Objective: This study explores the factors that influence adolescents' help-seeking intentions. Specifically, the study investigates the extent to which perceived benefits of help seeking, stoicism, gender and symptoms of psychological distress are associated with intentions to seek professional help for emotional problems.
Design and setting: A cross sectional self-report questionnaire was administered to adolescents recruited from seven high schools in rural towns in the Riverina region of New South Wales.
Participants: A total of 778 adolescents were recruited. The sample included 373 male and 404 female participants between 13 and 18 years of age.

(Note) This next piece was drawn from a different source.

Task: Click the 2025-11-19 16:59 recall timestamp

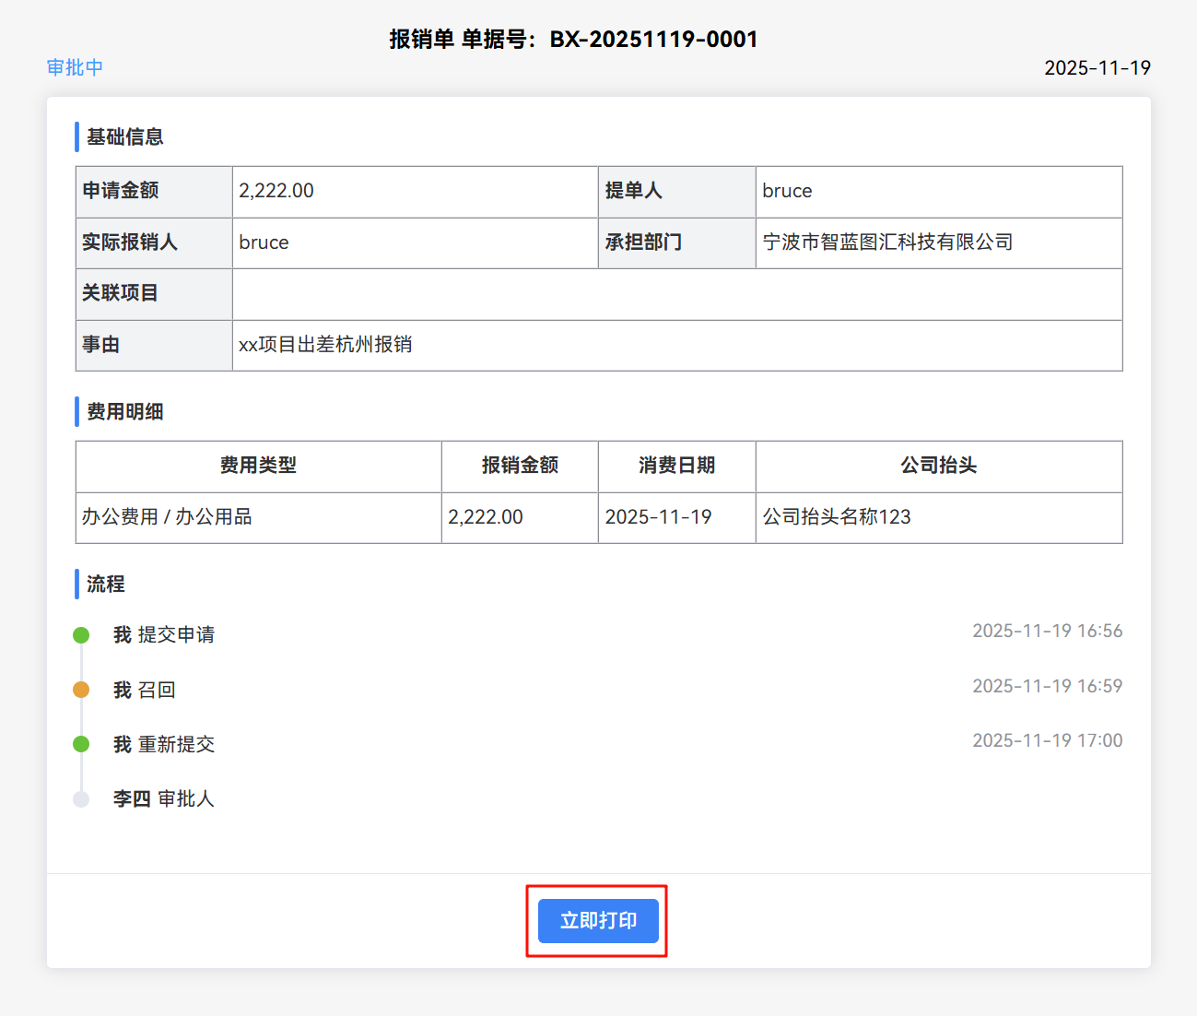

Main outcome measure(s): Participants completed an anonymous self-report questionnaire designed to measure help-seeking intentions in the advent that they were to experience emotional problems, psychological distress symptoms, perceived benefits of help seeking and stoicism.
Results: In all, 17% of male participants and 29% of female participants reported they would be likely to seek help from doctors if they were to experience emotional problems. In total, 15% of male participants and 23% of female participants reported they would be likely to seek help from other health care professionals. Multiple regression analysis suggested that adolescents are more likely to seek help from professionals if they perceive help seeking as beneficial (t = 12.91; P < 0.001). Female particpants reported that they were more likely to seek help than male participants (t = 2.69; P = 0.01).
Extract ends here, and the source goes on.